Selected passage:

--- --- ---

The 1001 Genomes Project for Arabidopsis thaliana
© BioMed Central Ltd 2009
Published: 27 May 2009
Skip to main content
© BioMed Central Ltd 2009
Published: 27 May 2009
We advocate here a 1001 Genomes project for Arabidopsis thaliana, the workhorse of plant genetics, which will provide an enormous boost for plant research with a modest financial investment.
The ascendancy of A. thaliana to become one of the most popular species in basic plant research , despite its lack of economic value, is due to the favorable genetics of this plant. It has a diploid genome of only about 125 to 150 Mb distributed over five chromosomes, with fewer than 30,000 protein-coding genes. The ease with which it can be stably transformed is unsurpassed by any other multicellular organism . Moreover, as flowering plants only appeared about 100 million years ago, they are all relatively closely related. Indeed, key aspects of plant physiology such as flowering are highly conserved between economically important grasses such as rice and A. thaliana .
A. thaliana was the first plant species for which a genome sequence became available. This initial sequence was from a single inbred strain (accession), and was of very high quality, with each chromosome represented by merely two contigs, one for each arm . In addition to functional analyses, the 120 Mb reference sequence of the Columbia (Col-0) accession proved to be a boon for evolutionary and ecological genetics. A particular advantage in this respect is that the species is mostly self-fertilizing, and most strains collected from the wild are homozygous throughout the genome. This distinguishes A. thaliana from other model organisms such as the mouse or the fruit fly. In these systems, inbred strains have been derived, but they do not represent any individuals actually found in nature.

--- --- ---

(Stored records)

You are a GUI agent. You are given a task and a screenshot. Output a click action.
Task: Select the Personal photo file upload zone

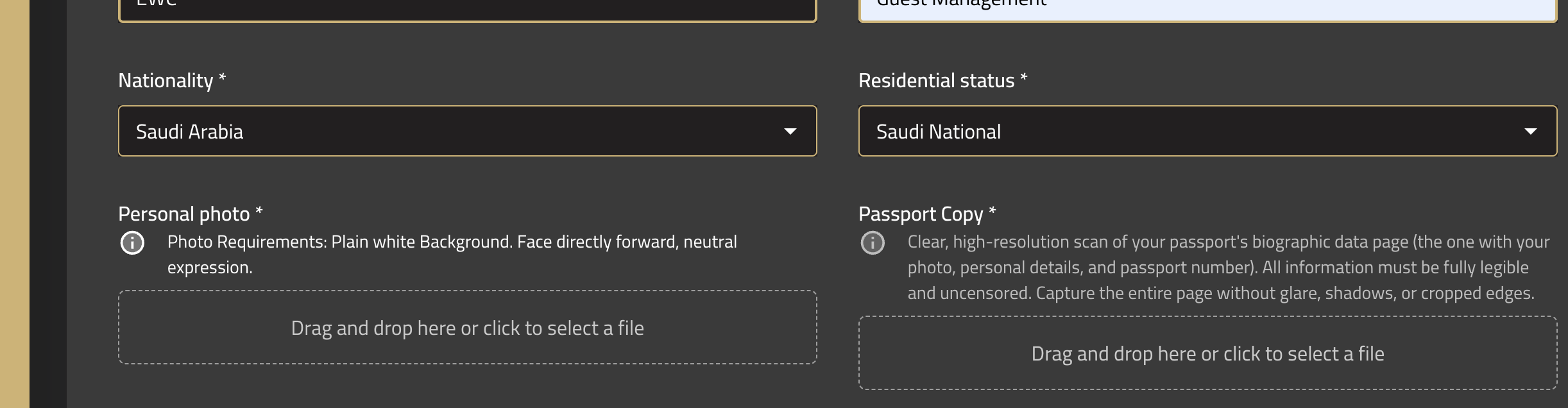pos(467,327)
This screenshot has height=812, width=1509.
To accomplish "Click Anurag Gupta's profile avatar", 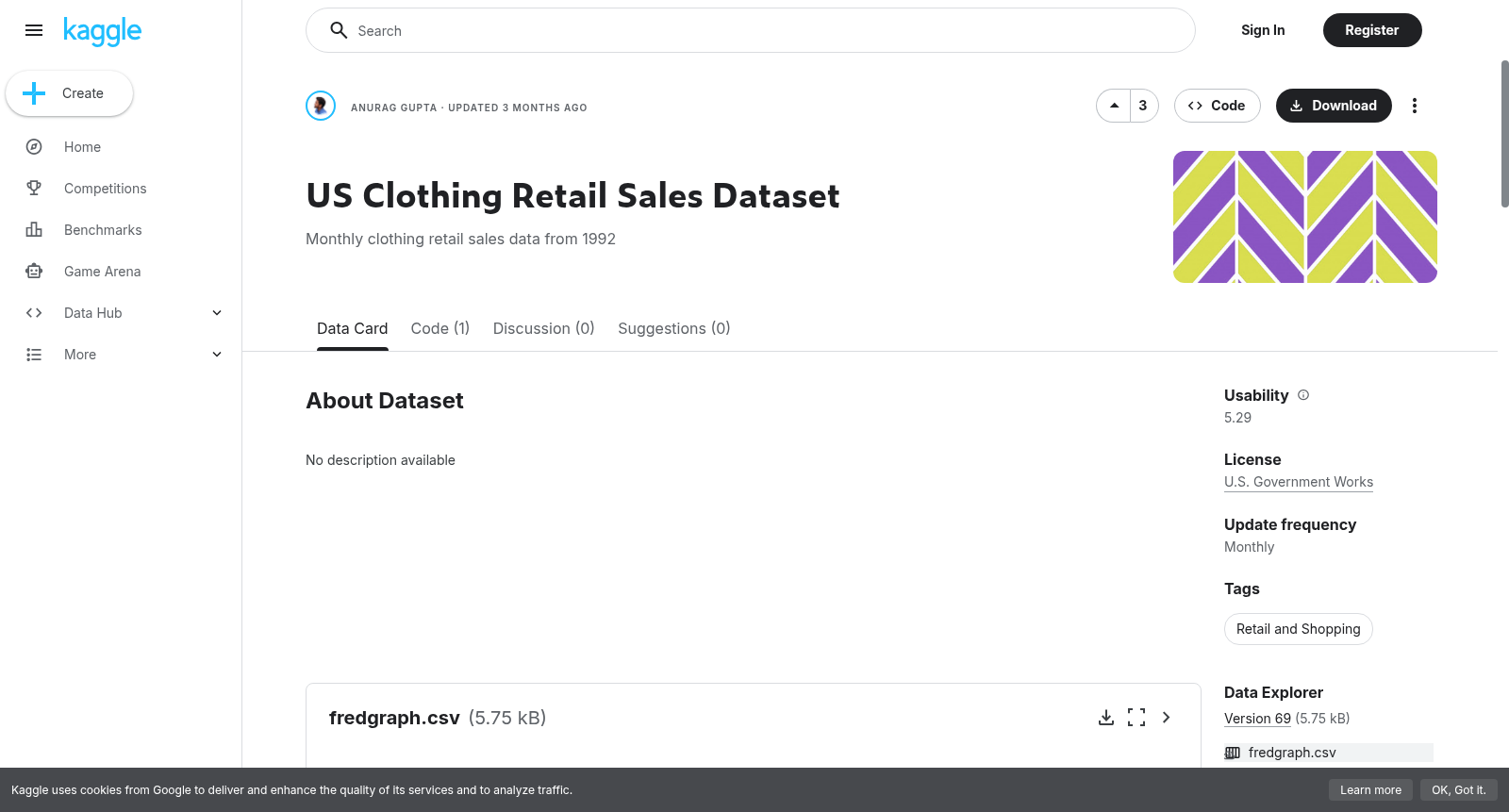I will point(321,106).
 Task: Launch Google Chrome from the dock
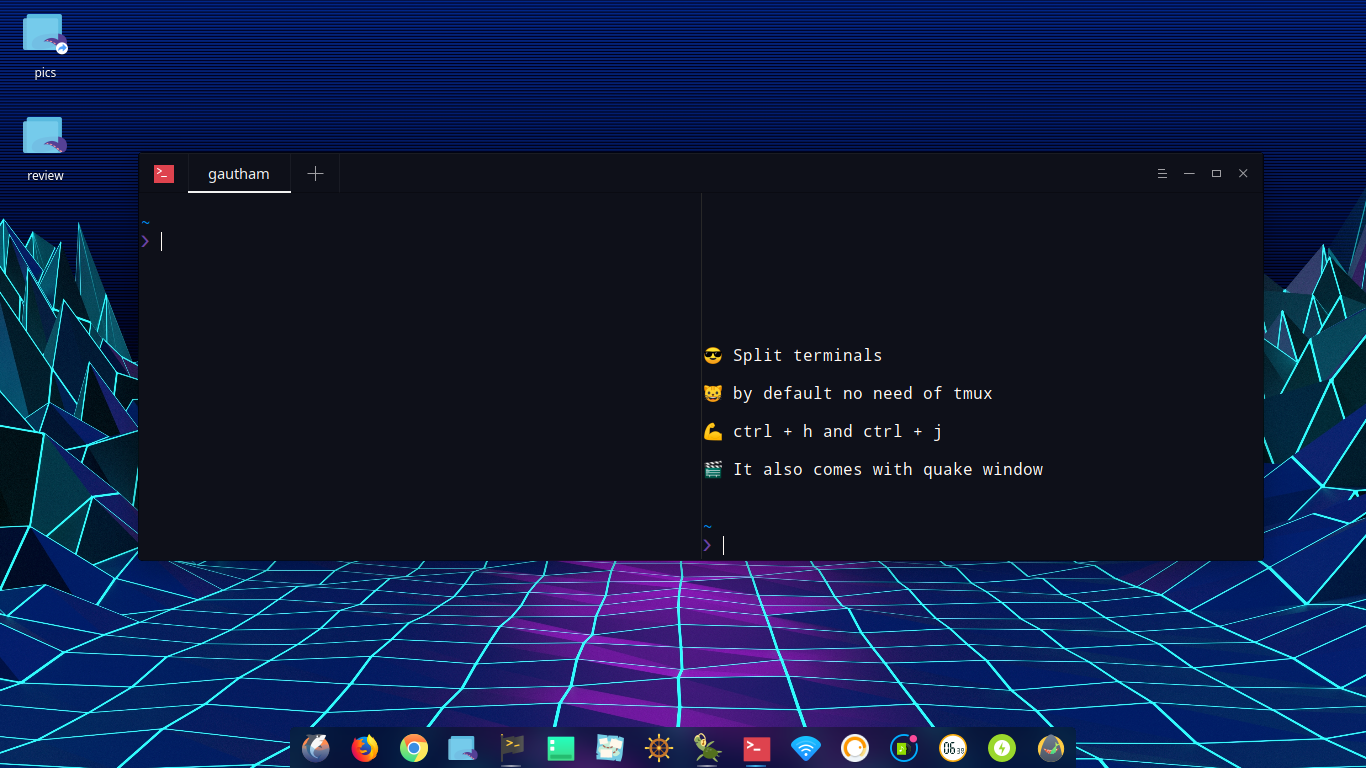click(414, 748)
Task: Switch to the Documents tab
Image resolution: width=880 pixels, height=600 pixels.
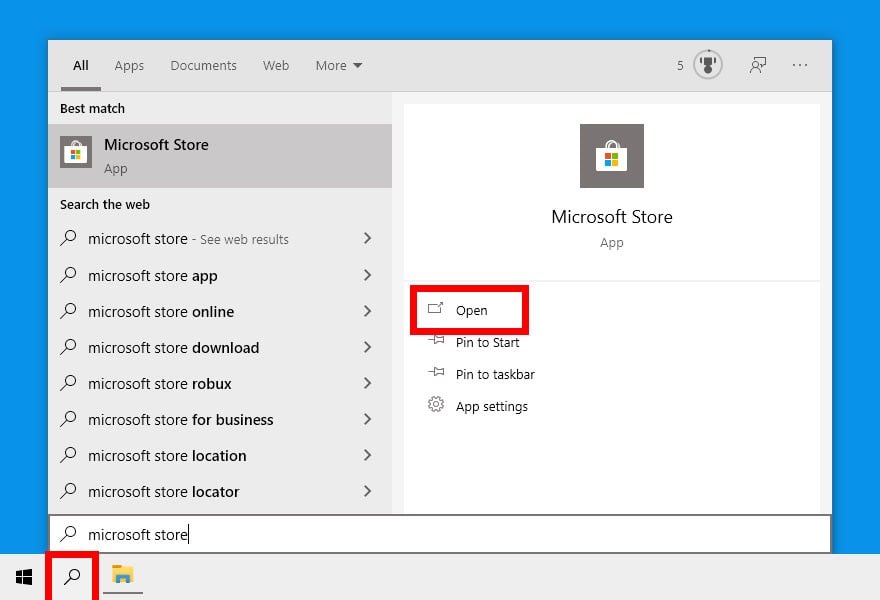Action: (204, 66)

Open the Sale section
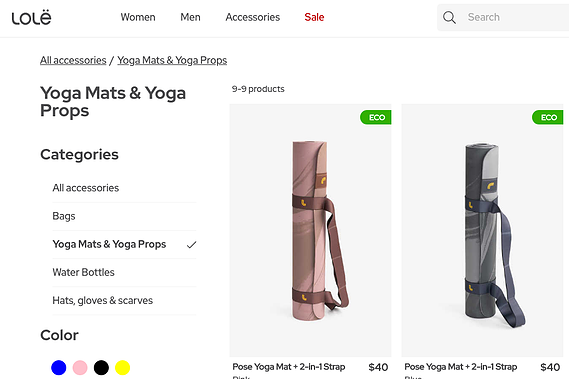pyautogui.click(x=314, y=17)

--- --- ---

Task instructions:
1. Set down the part of the Arabidopsis text between "The ascendancy of" and "A. thaliana .", inclusive.
2. Answer these questions from the Arabidopsis text:
(a) Over how many chromosomes is the A. thaliana genome distributed?
(b) From which accession does the 120 Mb reference sequence come?
(c) About how long ago did flowering plants first appear?
The records have no connection to the text about Arabidopsis.

Responses to the exercise:
1.
The ascendancy of A. thaliana to become one of the most popular species in basic plant research , despite its lack of economic value, is due to the favorable genetics of this plant. It has a diploid genome of only about 125 to 150 Mb distributed over five chromosomes, with fewer than 30,000 protein-coding genes. The ease with which it can be stably transformed is unsurpassed by any other multicellular organism . Moreover, as flowering plants only appeared about 100 million years ago, they are all relatively closely related. Indeed, key aspects of plant physiology such as flowering are highly conserved between economically important grasses such as rice and A. thaliana .

2.
(a) Five
(b) Columbia (Col-0)
(c) About 100 million years ago